A creative place is exactly what it says: a place where you can be creative. This is not the same as a writing space, workroom or wherever you choose to practice your art. A creative place is not about the doing of the work; it's a place that inspires you and gives you the time and space to think without the demands of your life and the rest of the world intruding or distracting you.
I know why my creative places are always around water. Water seems to be my natural element, and not just because I grew up in South Florida. For some reason the sight, sound, smell and feel of water has always rejuvenated me. When I need to quickly relax, I take a shower or a bath. When my insomnia is at its worst, playing a CD with the sound of ocean waves, a rushing stream or a rainstorm is the only thing that can help me fall asleep. The only place I've ever visited that completely creeped me out on every level was the desert.
Moving away from the sea to a place where lakes are the only significant bodies of water proved to be quite an adjustment, and at first I didn't like it at all. There is no comparison between walking along the beach and hanging out by a lake where 90% of the water's edges are on private property. Also, lakes don't smell the same, there aren't any seashells to pick up and the only waves that come in are from boaters who ignore the no-wake signs.
Driving and photography helped change my mind. I found a seldom-traveled road by one of the big lakes that quickly became a favorite route when I wanted to look at the water, plants and birds without being charged with trespassing. The first time I photographed a sunset over a lake, the light and the sky and the water conspired to blow my mind. Unlike the sea, lake water is generally calm, sometimes enough to act like a mirror.
Lakes, I quickly learned, are also very quiet, private places.

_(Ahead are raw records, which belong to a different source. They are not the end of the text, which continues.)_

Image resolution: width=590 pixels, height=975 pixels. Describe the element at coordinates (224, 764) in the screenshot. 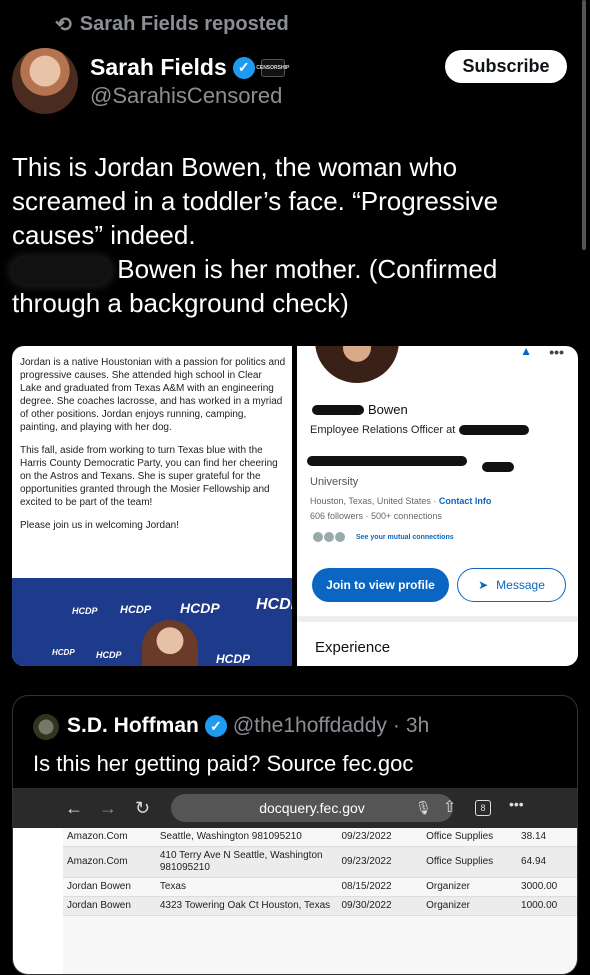

I see `quote-text: Is this her getting paid? Source fec.goc` at that location.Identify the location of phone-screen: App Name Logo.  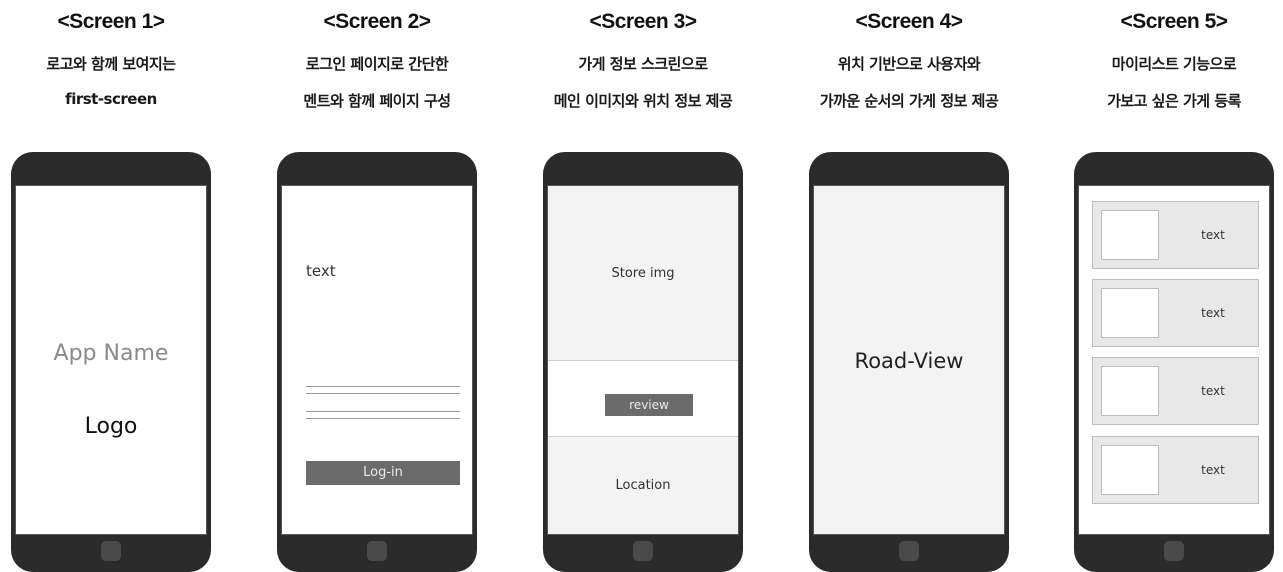
(111, 360).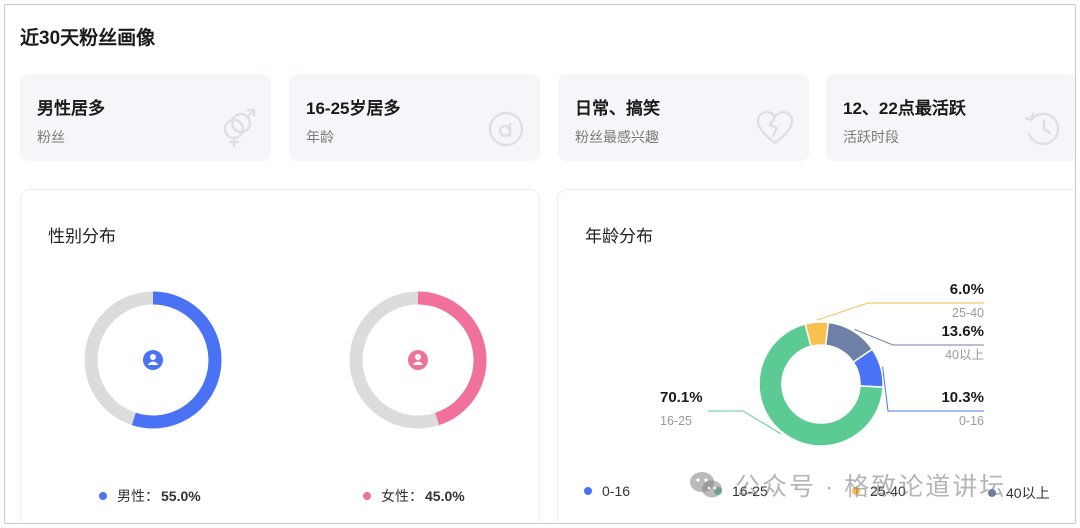 This screenshot has width=1080, height=528. I want to click on slice-category-0-16: 0-16, so click(972, 421).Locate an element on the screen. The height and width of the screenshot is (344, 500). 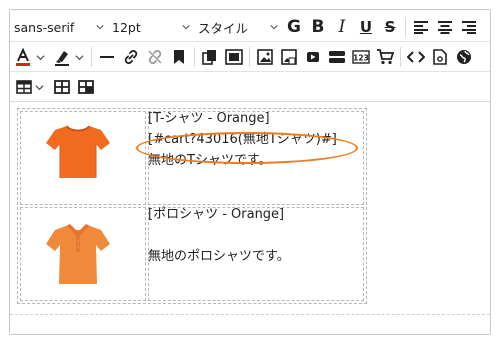
link-icon is located at coordinates (131, 57).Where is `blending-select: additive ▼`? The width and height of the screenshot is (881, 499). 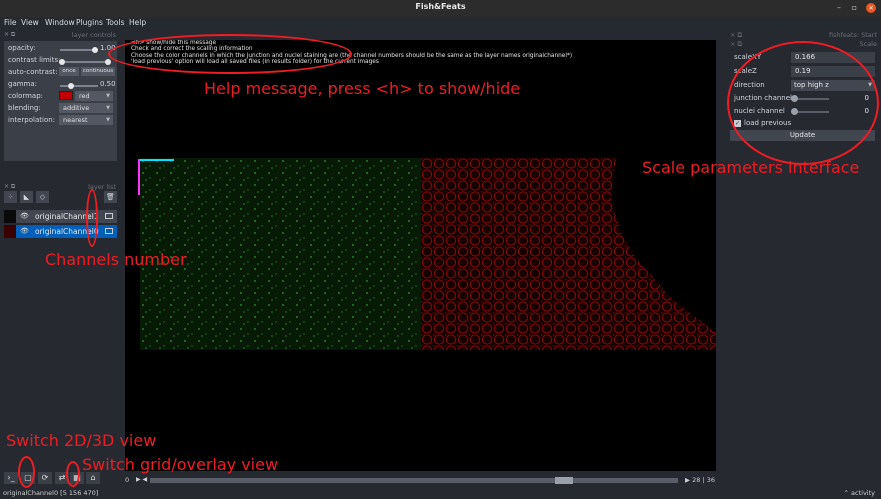
blending-select: additive ▼ is located at coordinates (86, 108).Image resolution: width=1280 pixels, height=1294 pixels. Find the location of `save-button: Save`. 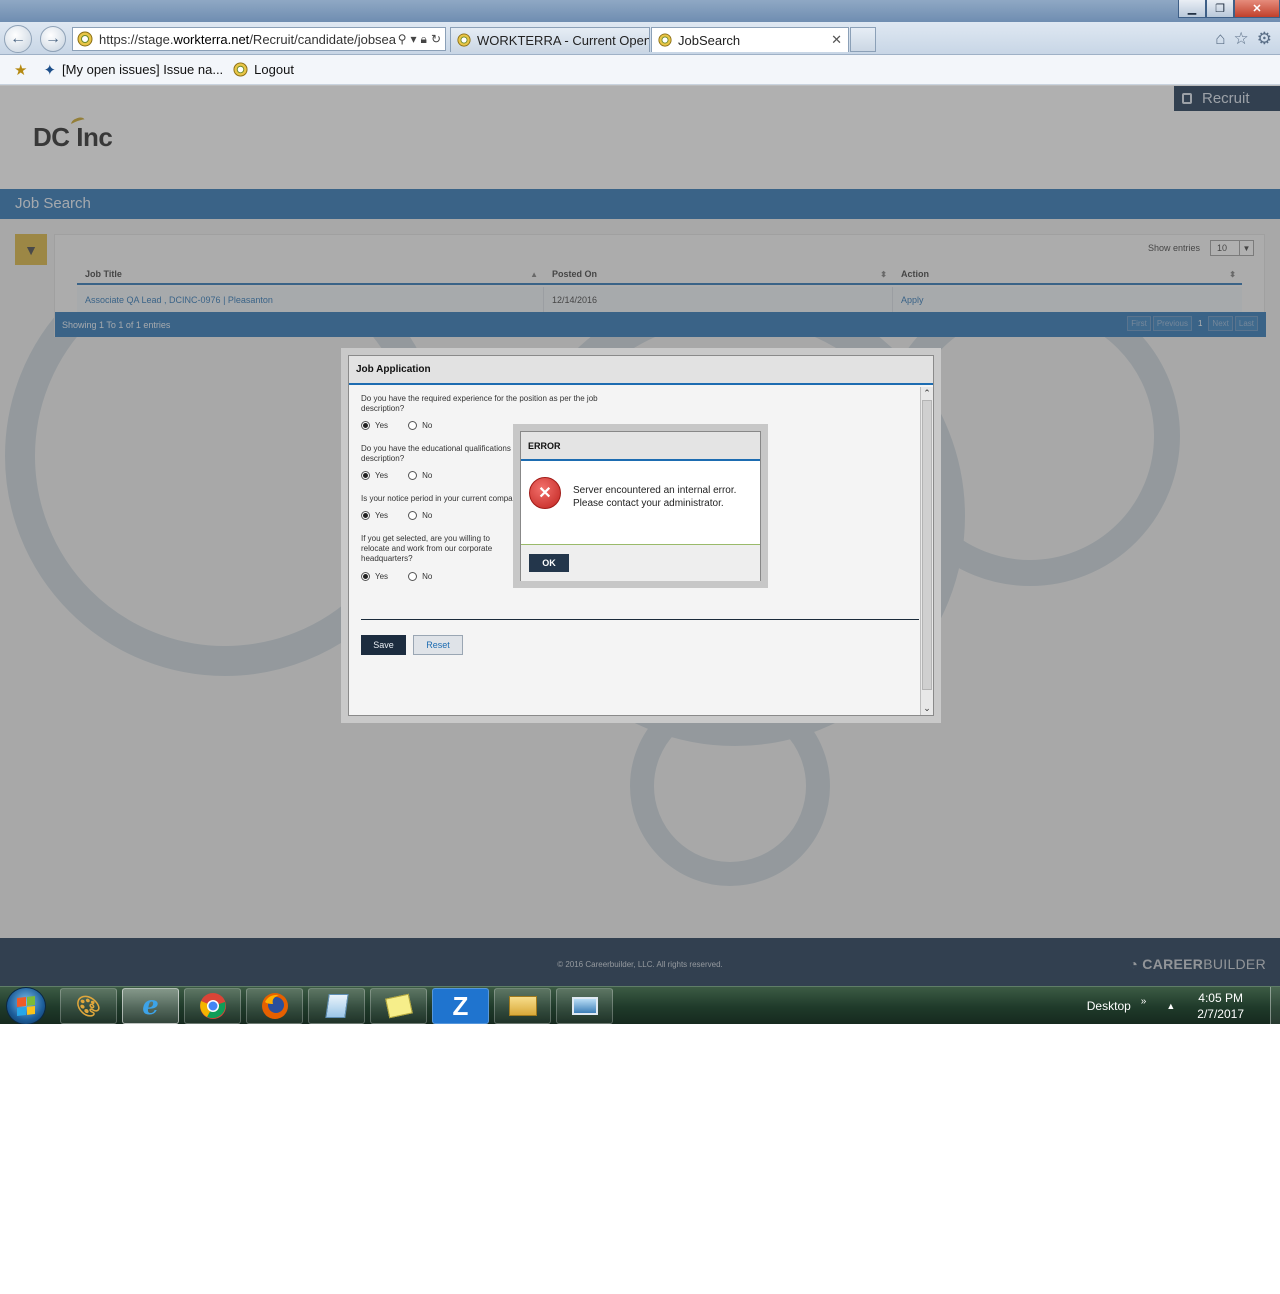

save-button: Save is located at coordinates (384, 645). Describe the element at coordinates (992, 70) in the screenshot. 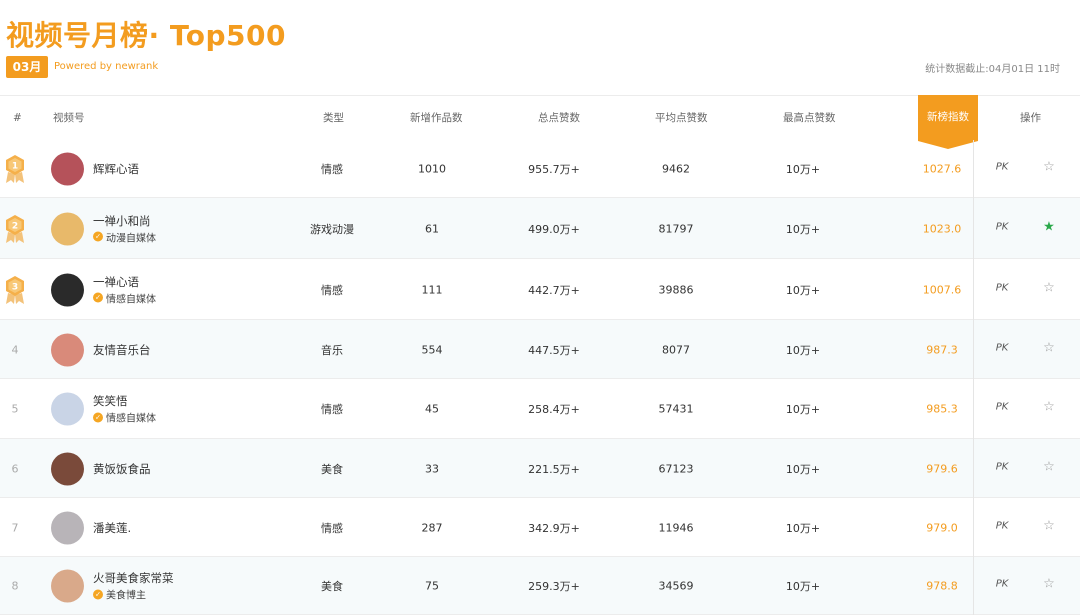

I see `stat-date: 统计数据截止:04月01日 11时` at that location. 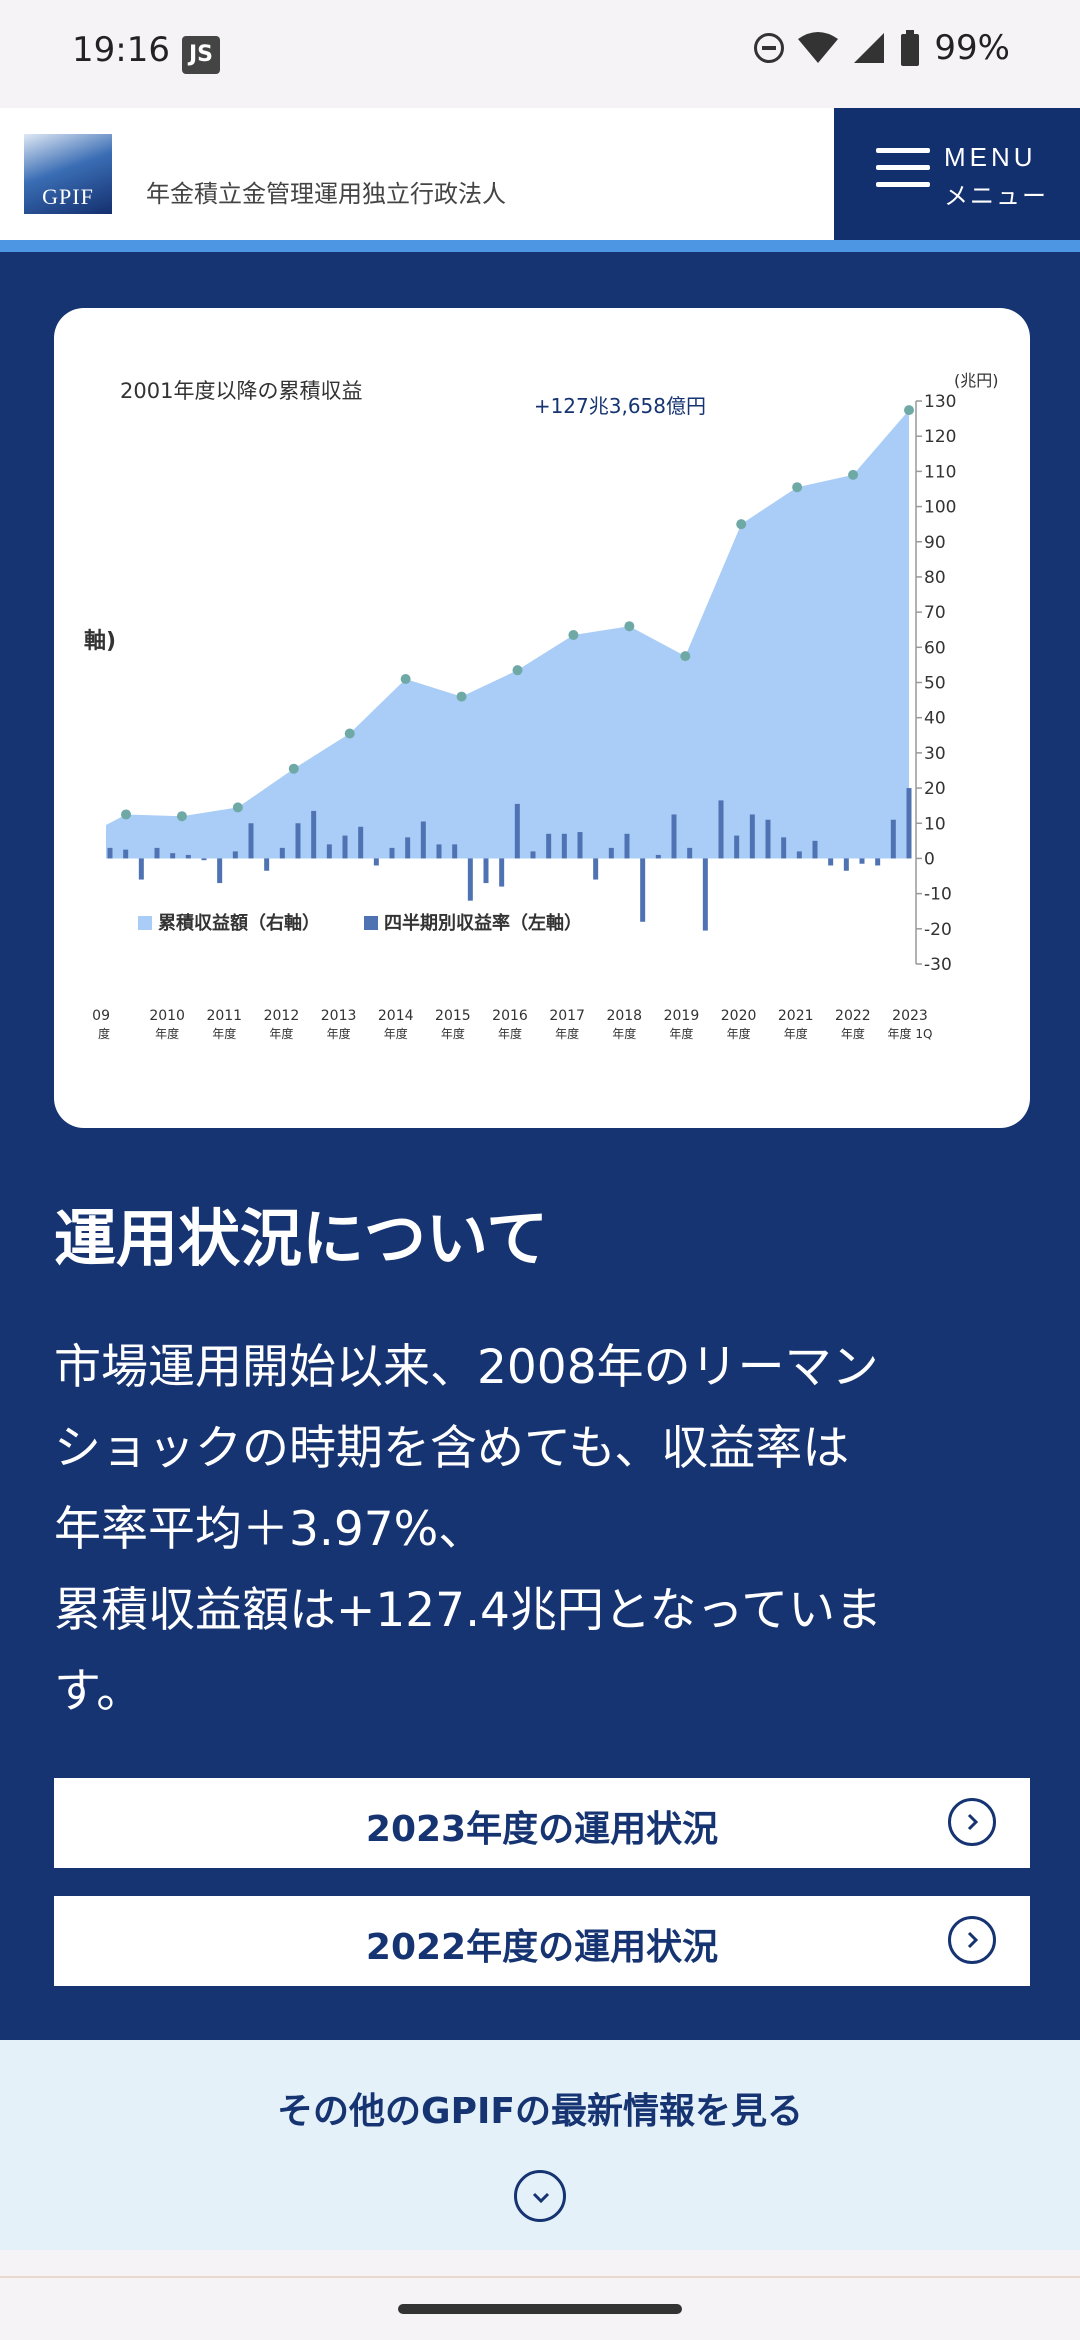 What do you see at coordinates (770, 48) in the screenshot?
I see `dnd-icon` at bounding box center [770, 48].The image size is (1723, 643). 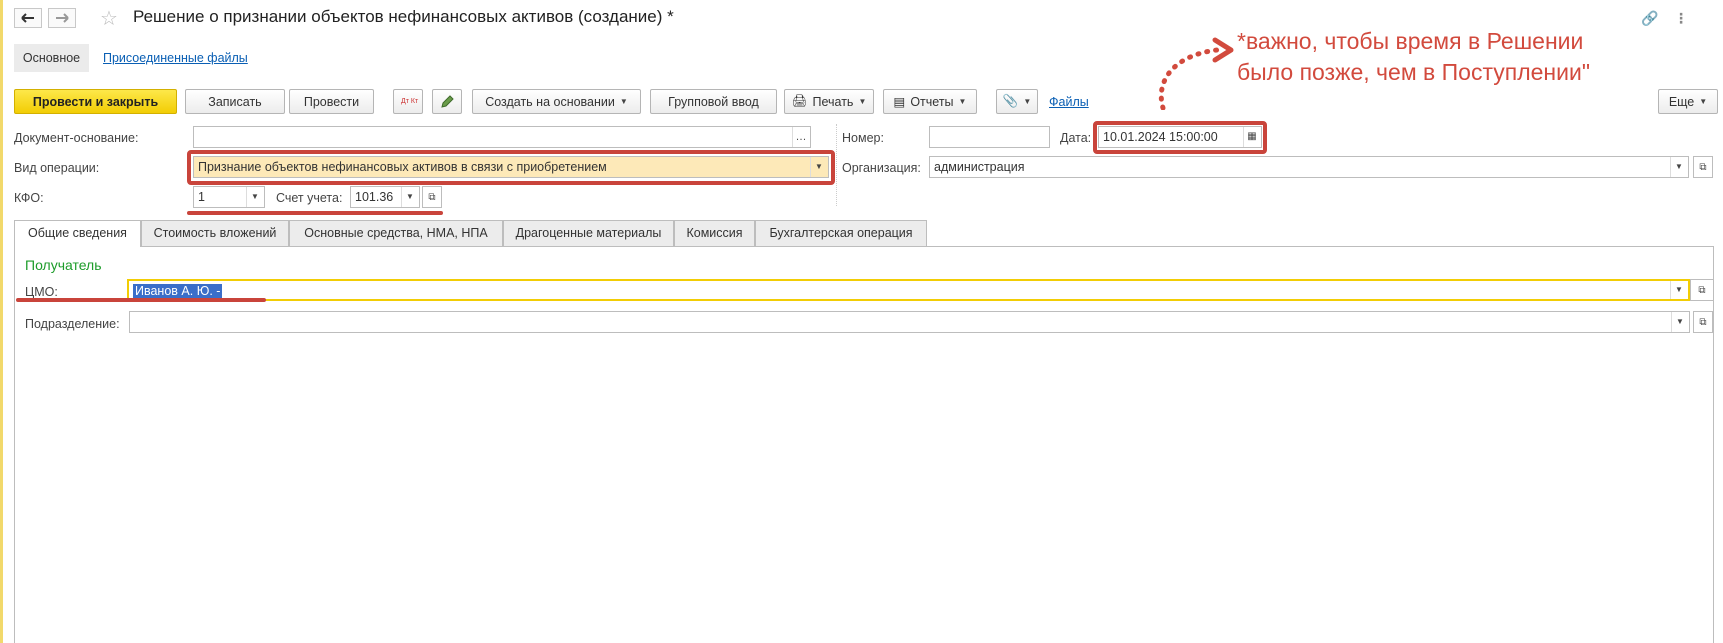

You can't escape the hordes of noisy, nosy tourists at most beaches, while lakes are almost always deserted. When you can find the right spot on an empty public dock or in a small lakeside park, the solitude and silence can feel welcoming, as if the lake is lonely and wants you to pause and relax and think just to keep it company.
I've grown to love lakes so much that I've had to turn in my beach snob card, but I don't mind. I needed to reconnect with the water. I'm always finding new lakeside spots and retreats to love, and over the last couple of years have amassed a nice collection of places to go when I need some time to myself. Occasionally I'll take work with me if I'm planning to be there a while, but most of the time I just got to sit and look at the water and soak up the peace. That's when I get my best ideas, when I'm away from everything that buzzes and rings and demands my attention. If there were such a thing as an ivory tower, I'd build mine next to a lake.
Finding a creative place of your own isn't that difficult; you probably already have one. It doesn't have to be an outdoors spot, either; it could be an art museum, a library, a porch, a spare bedroom, a tea room or a little coffee shop. Where and what it is doesn't matter; it's your place. All it has to provide is the room for your creative side to bloom.
Now it's your turn: where do you go when you need some creative space?